For the same reason we did not finish our yoghurts, all of them. Or maybe we were afraid - after all we endured - what special concoctions would have come mixed with those yoghurts when they served them to us, as Yoghurt House's coup de grace for us to ensure we don't come back and take those special seats they reserved for their favorite kind of diners.

How do one properly react to the Yoghurt House Treatment? Grim and bear it, after all, you're just a guest right? For those suggesting (boasting) that Yoghurt House would survive because of its foreign clientele and actually don't need local tourists, I salute and congratulate you. For your pride. You need that.

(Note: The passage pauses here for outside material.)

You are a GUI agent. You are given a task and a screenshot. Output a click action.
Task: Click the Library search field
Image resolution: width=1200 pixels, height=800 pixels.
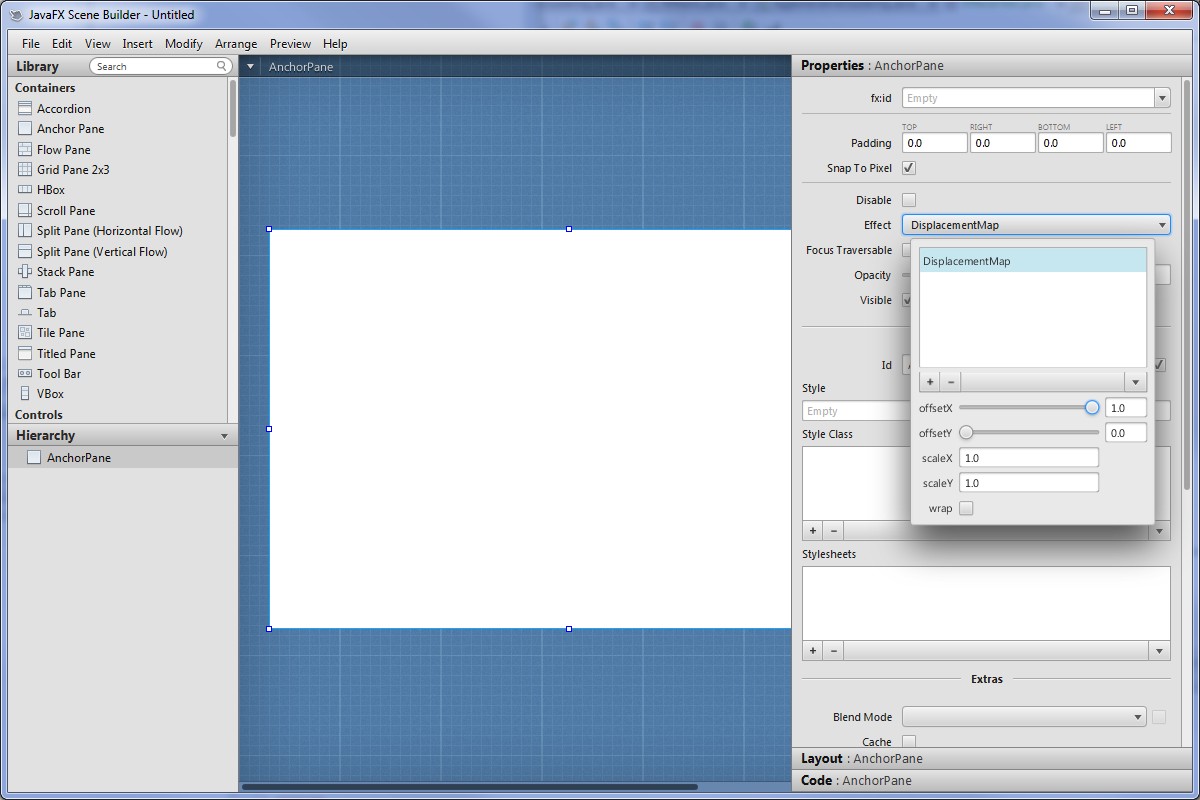[x=155, y=66]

Not seriously, there's something that I overheard one can do. Ask Yoghurt House for your official receipt for the BIR (Bureau of Internal Revenue). No, I am not thinking what you're thinking that you start looking for that BIR sign asking you to ask for official receipts, otherwise you think it's tax evasion (BIR CAR Region: (074)442-69-60/(074)443-84-19. BIR National Office Enforcement Service: (02)922-4793/(02)925-2693/(02) 925-2693). No, not that.

What I am only saying is that by asking official receipts from Yoghurt House, you can text your entry for Premyo sa Resibo. It's a BIR contest wherein you can win 1 Million every week or every month. When you win, at least you can say with love, "Thank you, yoghurt bitc**s, muah."

Yoghurt House. It'yogs. It Hurts. It's my House.

Mustachio said...
October 30, 2011 at 2:16 PM

drooling for yogurt!!!!

Didith Rocco said...
February 25, 2013 at 4:12 PM

why not try the lucky's shanghai hauz for thebest food in sagada, lutong bahay talaga n the lucky morels inn, iv'e tried this place two thumbs up!!! i recommend this place for tourists coz panalo ka dito, the place is much visited by the backpackers n mountaineers even foreigners n local, homey atmosphere super quiet, masarap matulog, masarap kumain n very accommodating pa ng owner, pls contact 09107078175 ask for ms lily

noelfy said...
September 17, 2013 at 3:31 PM

I was dreaming with having a yogurt and felt in love with yogurt house!